### [Texte du document]
* * * *
Harper craint trop les pelures de banane. Dion remonte la pente. Duceppe est sur le pilote automatique. Et Layton doit être plus qu'un "bon Jack".
Voilà en gros l'analyse de la "performance médiatique" des chefs en campagne que fait l'expert en relations publiques Bernard Motulsky. Titulaire de la Chaire de relations publiques et de communication marketing à l'UQÀM, il a coécrit, avec le chroniqueur économique René Vézina, le guide Comment parler aux médias. Un livre conçu pour ceux "qui se feront, un jour, questionner au téléphone ou flanquer un micro sous le nez."
C'est un peu beaucoup énormément le cas des chefs politiques. Pour survivre, ces gens-là doivent exciter quotidiennement la bête médiatique sans se faire bouffer tout rond, tout en embrassant des bébés. Périlleux exercice. Comment s'en sortent-ils?
Commençons par le meilleur: Gilles Duceppe, chef du Bloc québécois.
Même au milieu d'une meute de journalistes affamés, il sait livrer la marchandise: une clip télévisable, une langue populaire et une petite blague de temps à autre. "Gilles Duceppe a eu tellement de difficultés au début de sa carrière politique que cela a été pour lui une excellente école", observe M. Motulsky. Pour le plaisir, rappelons d'ailleurs à la mémoire l'épisode dit "du bonnet". "La meilleure chose qui peut arriver à un politicien, poursuit l'expert, c'est de manger des claques pour comprendre."
Dans ce cas, tout n'est pas perdu pour Stéphane Dion, le chef du Parti libéral du Canada. Des claques, il en mange treize à la douzaine. Combien de fois s'est-on moqué de son style ampoulé, professoral, nerd, de son anglais approximatif? Or, on dirait bien qu'il commence à saisir les règles du jeu. Au Débat des chefs en français, il a été solide, plus clair que d'habitude et presque mordant. Médiatiquement parlant, Stéphane Dion remonte la pente. Malheureusement, ce sera peut-être trop peu, trop tard. "L'enjeu, dans son cas, dit Bernard Motulsky, c'est de remonter suffisamment la pente… peut-être pas pour devenir premier ministre, mais pour rester en selle."
* * * *
### [Consignes]
1: Relevez tous les chefs politiques nommés dans le texte sur les chefs en campagne.
2: Répondez brièvement aux questions suivantes à partir du texte sur les chefs en campagne.
(a) De quelle chaire Bernard Motulsky est-il titulaire ?
(b) Avec qui a-t-il coécrit le guide Comment parler aux médias ?
(c) Lors de quel débat Stéphane Dion a-t-il été solide ?
Les données ci-après sont sans lien avec le texte.
* * * *
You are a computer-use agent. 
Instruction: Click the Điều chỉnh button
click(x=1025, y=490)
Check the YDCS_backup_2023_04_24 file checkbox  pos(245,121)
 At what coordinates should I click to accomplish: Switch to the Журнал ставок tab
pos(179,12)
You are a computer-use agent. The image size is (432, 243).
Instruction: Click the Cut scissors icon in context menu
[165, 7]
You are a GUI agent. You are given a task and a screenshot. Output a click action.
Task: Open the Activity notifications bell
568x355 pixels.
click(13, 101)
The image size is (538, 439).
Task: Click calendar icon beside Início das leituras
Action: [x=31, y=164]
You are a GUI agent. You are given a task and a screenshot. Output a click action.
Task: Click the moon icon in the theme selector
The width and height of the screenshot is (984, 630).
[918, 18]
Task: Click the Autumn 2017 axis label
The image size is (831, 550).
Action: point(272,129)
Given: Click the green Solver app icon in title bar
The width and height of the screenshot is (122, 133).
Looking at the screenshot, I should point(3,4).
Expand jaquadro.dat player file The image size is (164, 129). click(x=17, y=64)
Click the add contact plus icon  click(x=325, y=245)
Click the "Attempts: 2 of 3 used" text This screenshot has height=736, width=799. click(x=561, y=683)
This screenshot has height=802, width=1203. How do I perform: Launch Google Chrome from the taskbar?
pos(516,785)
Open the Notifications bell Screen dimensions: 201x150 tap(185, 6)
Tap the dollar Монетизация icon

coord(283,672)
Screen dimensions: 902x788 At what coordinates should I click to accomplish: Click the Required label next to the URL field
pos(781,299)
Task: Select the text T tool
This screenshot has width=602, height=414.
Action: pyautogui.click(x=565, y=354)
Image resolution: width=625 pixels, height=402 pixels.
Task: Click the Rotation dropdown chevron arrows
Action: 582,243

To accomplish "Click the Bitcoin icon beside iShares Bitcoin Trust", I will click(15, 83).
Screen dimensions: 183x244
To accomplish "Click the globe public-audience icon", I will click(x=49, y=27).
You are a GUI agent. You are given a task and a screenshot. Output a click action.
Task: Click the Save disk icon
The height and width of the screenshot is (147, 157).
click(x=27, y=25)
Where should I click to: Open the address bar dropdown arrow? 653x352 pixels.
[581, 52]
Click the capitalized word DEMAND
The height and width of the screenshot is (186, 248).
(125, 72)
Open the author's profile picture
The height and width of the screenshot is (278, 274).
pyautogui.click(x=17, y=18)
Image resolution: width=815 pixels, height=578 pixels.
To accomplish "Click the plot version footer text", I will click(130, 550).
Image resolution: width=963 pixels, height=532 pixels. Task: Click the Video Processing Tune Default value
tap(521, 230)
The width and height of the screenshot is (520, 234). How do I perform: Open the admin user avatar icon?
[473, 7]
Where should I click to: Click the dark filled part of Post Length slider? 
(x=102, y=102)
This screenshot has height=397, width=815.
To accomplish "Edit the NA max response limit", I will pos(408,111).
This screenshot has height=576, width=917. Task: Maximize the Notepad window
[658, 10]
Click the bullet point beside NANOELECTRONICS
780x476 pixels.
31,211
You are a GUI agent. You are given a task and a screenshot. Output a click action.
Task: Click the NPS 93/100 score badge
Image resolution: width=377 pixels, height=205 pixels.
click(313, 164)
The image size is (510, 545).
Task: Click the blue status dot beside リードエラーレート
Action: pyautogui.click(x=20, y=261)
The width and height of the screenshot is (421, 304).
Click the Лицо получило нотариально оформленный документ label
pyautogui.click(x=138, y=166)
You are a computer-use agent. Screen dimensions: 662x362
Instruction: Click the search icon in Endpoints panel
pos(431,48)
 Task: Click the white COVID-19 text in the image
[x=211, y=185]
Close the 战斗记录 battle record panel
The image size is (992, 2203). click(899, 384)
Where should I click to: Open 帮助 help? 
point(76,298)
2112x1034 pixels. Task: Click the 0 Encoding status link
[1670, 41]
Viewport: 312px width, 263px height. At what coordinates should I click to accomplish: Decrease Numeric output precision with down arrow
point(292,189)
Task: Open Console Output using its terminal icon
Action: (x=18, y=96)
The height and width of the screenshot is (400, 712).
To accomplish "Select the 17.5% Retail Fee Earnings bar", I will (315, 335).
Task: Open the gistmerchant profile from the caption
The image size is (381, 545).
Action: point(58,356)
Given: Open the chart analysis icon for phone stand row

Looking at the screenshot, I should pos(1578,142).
* * * *
### [Réponses]
1:
Harper
Stéphane Dion
Gilles Duceppe
Layton

2:
(a) De la Chaire de relations publiques et de communication marketing à l'UQÀM.
(b) Avec le chroniqueur économique René Vézina.
(c) Au Débat des chefs en français.